The new sales tax system is a response to a wave of changes to state sales tax laws following the landmark Supreme Court decision on South Dakota v Wayfair in 2018, which changed the way in which online sellers are treated in regard to sales tax.
Tax laws are exceptionally complicated, and RunSignup adds that it cannot provide tax, legal or accounting advice. However, it has worked with professionals to prepare a taxability study indicating what they believe is taxable of the common items sold online (such as registrations, merchandise, memberships and processing fees). This complex set of rules is built into the sales tax system to ‘help take the guesswork out of sales tax collection and reduce their potential liability.’

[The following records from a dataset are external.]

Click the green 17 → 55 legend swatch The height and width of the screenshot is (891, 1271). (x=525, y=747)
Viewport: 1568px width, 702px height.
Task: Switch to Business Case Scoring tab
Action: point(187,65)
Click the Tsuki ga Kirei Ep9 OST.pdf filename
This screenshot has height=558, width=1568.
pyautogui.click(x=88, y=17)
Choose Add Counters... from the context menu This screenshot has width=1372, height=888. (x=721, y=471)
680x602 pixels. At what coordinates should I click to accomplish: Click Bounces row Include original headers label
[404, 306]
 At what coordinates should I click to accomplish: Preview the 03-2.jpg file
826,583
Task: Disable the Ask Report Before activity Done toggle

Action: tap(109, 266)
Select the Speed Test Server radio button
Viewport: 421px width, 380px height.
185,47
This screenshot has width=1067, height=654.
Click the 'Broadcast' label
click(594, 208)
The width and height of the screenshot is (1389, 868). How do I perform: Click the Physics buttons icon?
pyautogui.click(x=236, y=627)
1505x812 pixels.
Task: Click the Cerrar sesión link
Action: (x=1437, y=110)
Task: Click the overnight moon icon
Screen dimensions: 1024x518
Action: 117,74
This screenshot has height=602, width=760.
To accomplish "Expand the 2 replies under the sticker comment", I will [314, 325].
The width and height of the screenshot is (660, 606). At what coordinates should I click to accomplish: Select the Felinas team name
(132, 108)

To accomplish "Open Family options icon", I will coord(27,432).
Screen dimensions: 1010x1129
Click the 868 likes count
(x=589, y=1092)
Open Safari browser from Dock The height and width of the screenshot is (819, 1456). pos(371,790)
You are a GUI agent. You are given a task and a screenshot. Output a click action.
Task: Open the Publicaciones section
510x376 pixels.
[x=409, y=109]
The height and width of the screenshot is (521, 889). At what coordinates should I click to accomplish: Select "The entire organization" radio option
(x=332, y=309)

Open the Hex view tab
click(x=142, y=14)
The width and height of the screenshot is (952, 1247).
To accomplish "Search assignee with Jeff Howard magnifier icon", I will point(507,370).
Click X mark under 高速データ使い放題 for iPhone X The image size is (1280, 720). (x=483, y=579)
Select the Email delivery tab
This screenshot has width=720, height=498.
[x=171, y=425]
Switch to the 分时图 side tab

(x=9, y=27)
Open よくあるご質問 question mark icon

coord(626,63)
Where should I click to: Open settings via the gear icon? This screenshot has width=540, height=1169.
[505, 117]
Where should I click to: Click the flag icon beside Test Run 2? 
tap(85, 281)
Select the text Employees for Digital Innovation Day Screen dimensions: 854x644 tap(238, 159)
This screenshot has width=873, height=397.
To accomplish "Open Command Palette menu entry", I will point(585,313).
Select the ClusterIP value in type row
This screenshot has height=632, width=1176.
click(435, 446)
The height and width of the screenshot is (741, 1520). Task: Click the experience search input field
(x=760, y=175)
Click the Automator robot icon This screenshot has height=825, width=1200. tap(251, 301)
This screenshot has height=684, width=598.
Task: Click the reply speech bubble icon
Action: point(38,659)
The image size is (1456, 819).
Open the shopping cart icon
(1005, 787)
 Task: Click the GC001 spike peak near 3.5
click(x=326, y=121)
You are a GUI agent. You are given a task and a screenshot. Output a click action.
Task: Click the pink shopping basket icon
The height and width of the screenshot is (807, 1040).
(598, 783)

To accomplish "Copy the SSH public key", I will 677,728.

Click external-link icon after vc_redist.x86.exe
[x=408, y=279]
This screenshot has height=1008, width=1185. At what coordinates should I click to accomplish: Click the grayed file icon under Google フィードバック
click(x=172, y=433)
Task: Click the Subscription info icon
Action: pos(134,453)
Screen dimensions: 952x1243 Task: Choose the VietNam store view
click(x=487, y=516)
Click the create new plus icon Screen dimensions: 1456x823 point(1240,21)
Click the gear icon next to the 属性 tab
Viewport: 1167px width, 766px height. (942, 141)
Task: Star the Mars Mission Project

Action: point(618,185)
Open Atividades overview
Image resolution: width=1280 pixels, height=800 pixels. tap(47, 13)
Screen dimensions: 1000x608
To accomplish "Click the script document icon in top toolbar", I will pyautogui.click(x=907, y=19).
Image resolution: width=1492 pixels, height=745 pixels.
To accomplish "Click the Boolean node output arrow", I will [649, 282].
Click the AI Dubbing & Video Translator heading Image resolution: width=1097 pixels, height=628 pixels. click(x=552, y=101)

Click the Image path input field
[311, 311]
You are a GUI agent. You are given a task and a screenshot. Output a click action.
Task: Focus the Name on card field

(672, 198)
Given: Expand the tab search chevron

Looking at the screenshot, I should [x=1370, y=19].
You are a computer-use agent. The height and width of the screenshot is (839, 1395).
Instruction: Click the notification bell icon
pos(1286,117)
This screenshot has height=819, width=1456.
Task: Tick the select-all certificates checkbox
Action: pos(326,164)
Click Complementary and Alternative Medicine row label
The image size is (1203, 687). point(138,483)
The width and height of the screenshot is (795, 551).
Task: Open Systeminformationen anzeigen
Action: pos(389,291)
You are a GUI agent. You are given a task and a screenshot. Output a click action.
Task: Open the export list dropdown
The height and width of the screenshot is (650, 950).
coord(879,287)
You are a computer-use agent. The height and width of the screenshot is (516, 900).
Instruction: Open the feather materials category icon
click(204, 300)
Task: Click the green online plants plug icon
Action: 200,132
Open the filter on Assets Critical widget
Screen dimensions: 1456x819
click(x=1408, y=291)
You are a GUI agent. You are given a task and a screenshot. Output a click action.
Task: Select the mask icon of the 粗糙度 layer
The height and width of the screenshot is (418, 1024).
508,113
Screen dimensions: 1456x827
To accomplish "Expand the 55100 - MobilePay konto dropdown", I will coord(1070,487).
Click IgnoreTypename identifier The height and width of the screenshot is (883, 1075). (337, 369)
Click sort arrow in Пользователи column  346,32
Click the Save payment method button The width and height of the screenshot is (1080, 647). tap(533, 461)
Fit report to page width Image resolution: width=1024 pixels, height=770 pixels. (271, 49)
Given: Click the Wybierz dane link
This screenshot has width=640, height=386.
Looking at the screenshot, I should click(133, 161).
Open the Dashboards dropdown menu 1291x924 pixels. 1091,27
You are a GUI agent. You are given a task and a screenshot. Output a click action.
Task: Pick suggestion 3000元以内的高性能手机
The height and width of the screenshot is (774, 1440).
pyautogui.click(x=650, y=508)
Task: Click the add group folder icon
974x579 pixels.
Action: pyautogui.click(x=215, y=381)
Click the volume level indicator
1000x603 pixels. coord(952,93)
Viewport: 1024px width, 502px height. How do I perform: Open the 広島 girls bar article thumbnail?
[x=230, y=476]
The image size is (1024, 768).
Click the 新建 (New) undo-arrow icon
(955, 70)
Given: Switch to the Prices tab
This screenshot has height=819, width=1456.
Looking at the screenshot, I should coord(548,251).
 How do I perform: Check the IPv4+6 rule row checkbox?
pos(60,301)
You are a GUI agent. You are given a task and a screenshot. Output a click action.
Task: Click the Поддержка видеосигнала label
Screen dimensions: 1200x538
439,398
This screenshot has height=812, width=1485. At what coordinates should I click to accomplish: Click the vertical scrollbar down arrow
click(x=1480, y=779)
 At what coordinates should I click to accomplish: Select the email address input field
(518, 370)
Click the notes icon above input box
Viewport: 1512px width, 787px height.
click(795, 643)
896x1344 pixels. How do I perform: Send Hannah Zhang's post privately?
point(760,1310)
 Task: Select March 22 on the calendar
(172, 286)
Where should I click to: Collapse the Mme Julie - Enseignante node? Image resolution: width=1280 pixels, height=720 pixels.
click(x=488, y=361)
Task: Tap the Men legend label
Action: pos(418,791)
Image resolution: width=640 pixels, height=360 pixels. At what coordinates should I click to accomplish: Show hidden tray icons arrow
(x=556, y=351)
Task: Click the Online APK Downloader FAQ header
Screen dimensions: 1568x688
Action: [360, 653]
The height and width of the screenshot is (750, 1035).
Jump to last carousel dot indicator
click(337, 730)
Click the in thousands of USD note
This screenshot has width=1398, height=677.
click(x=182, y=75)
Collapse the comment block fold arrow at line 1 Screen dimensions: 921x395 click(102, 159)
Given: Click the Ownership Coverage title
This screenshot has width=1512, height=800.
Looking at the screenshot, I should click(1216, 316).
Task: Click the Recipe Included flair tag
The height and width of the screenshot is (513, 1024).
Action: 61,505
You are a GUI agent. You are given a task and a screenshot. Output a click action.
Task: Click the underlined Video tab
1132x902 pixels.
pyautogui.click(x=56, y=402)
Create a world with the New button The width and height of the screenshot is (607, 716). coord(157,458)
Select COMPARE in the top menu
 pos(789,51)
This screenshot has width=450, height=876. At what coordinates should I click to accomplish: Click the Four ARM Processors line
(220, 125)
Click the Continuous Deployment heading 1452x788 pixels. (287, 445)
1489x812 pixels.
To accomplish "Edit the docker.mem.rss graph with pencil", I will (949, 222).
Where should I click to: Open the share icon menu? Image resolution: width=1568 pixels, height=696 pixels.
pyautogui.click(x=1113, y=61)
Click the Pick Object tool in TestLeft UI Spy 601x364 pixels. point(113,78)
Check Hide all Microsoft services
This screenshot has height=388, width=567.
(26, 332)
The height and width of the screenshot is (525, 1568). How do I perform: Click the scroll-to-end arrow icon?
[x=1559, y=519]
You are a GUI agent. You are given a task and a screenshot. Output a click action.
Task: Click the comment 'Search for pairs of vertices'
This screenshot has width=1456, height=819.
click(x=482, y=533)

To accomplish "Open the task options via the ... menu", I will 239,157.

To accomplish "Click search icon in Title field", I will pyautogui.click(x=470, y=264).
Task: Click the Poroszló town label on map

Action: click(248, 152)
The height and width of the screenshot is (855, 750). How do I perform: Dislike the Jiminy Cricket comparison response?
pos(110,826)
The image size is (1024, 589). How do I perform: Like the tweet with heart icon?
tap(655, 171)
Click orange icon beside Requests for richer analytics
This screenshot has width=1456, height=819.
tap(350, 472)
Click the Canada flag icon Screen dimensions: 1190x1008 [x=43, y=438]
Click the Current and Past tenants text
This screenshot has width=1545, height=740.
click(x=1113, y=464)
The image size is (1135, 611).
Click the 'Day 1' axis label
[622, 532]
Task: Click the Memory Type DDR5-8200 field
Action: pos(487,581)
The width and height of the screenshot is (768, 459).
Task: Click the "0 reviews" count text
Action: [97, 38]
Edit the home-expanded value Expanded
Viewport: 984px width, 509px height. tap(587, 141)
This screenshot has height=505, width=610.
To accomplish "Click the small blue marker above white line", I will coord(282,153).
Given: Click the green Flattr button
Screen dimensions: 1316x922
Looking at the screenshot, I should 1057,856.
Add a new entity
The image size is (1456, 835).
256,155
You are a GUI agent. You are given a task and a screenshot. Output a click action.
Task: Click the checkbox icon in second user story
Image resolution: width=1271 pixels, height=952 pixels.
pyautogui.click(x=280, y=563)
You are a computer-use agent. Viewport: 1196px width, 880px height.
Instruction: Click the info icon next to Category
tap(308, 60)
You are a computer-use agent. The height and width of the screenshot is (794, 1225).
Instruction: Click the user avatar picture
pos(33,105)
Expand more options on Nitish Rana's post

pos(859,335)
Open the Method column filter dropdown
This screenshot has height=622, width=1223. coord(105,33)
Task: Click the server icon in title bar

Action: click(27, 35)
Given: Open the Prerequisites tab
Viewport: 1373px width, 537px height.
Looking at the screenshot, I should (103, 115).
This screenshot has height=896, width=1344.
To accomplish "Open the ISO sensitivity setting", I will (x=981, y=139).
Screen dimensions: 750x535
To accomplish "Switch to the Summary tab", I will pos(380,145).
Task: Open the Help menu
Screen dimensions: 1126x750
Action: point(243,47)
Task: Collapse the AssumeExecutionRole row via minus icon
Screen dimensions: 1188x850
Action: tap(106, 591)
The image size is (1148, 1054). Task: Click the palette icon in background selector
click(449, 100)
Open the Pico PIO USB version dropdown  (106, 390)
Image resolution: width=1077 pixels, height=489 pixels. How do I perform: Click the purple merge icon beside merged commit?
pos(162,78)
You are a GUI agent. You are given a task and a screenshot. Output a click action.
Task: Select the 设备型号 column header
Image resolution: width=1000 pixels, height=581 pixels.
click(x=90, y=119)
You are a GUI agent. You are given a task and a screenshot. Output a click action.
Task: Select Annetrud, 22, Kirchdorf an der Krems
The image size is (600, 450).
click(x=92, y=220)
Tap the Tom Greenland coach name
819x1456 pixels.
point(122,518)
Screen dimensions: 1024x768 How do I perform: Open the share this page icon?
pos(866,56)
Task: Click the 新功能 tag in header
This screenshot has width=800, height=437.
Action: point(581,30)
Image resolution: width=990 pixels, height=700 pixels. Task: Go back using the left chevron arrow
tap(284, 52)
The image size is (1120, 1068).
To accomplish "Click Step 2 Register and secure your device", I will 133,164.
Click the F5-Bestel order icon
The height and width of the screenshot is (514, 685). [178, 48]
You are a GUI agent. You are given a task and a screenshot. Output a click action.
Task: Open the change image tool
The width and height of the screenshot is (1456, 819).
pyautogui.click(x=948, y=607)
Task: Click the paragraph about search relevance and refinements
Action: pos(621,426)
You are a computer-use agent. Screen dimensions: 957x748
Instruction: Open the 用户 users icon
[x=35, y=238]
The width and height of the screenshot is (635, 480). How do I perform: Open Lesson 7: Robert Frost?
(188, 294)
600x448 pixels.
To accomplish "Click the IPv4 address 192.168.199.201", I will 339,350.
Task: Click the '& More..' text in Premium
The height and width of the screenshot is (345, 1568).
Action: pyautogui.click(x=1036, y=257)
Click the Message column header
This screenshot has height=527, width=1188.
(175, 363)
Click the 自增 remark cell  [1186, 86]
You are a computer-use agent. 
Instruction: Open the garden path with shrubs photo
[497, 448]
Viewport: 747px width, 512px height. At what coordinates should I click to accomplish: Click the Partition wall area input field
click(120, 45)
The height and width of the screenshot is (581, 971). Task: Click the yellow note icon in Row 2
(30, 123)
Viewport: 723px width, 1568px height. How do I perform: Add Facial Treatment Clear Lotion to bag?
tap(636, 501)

With the new ruling, RunSignup notes that two groups of states have emerged:
- Marketplace States are those with laws that require an online entity such as Amazon, Wayfair, or RunSignup (and other registration companies) to collect and remit sales tax on behalf of the sellers (or races) on their platform. By the beginning of 2020, this group will contain 38 US states. When the sales tax system is fully released, RunSignup will be required to collect and remit sales tax for all Marketplace States.
- Non-Marketplace States are those in which the online entity (like RunSignup) is not required to collect or remit sales tax for an event. However, in some of these states, the race is still responsible for sales tax collection and payment. In Non-Marketplace States, races will be able to choose if they want to use the sales tax system to calculate the taxes they should be collecting, but will be responsible for remitting the taxes.
Bob Bickel, CEO and Founder of RunSignup said, “In the aftermath of the Wayfair case, we felt that we had a responsibility to take a leadership position in the endurance industry. Races who are not correctly collecting sales tax are in jeopardy of owing back taxes and the new sales tax system will help them to comply with their state’s laws.
“Additionally, by complying with the new Marketplace Laws and remitting on behalf of the races in those states, RunSignup ensures that those customers will not get ensnared in any legal or financial fallout from non-compliance. At the end of the day, it’s all about mitigating risk for our customers.”
The roll-out of the new sales tax system began with a release in five Non-Marketplace States (Florida, Michigan, Tennessee, Kansas, and Missouri), where races can now opt-in to use the system. The first Marketplace States, Washington and South Carolina, are expected to be released during the week of November 18, with the remainder of Non-Marketplace States being turned on before Thanksgiving and all US states fully released in early December.
In some states (but not all), non-profits are exempt; any exempt non-profits will have until December 15, 2019 to specifically setup the exemption within the system.